Interestingly, aerial photography suggests that the site was once enclosed by earthworks, meaning it may originally have been a henge. John Aubrey, writing in the 18th Century, also records the existence of two cairns. No trace of these remains.

This site attracts a large number of myths and legends. In common with many other circles, there's the belief that the stones can't be counted. A typical creation myth explains how the stones are actually a coven of witches, petrified by a local saint or wizard when discovered celebrating their Sabbath. In an interesting twist, tradition holds that if anyone's able to count the stones twice in a row then the spell will be broken and the witches released.

Other myths include the belief that Long Meg will bleed if damaged, that you can hear her whisper if you place your ear to her and that terrible misfortune and dire weather will follow any attempt to move or damage the stones. Indeed, this latter myth was allegedly put to the test when a farmer attempted to destroy the stones in the 18th Century. The attempt was abandoned when after a storm arose, with local superstition preventing cooperation with any further attempts.

It's unclear where the name 'Long Meg' originated, but it may relate to a notorious local character from the 17th Century - alleged miser and witch - Meg of Meldon. The other possibility is that the stone was named after Long Meg of Westminster - a giantess buried at the abbey during the reign of Henry VIII.
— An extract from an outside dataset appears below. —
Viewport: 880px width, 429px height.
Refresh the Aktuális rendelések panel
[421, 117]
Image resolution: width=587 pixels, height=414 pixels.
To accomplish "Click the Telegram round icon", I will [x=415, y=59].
This is another one of those circles that simply can't be done justice by a camera - however good the shot. I had high expectations when I visited , but I was still surprised by the scale and atmosphere of this site - which is undoubtedly helped by it's secluded location away from the usual tourist trail. As Wordsworth once wrote of Long Meg:

"A weight of awe, not easy to be bourne,

Fell suddenly upon my spirit - cast

From the dread bosom of the unknown past

When first I saw that family forlorn"

The only irritation is the road that passes through the middle of the circle, leading to the local farm (at least it's a dead end!). Despite this, the site still retains a profound sense of tranquillity, and survives in remarkably complete condition.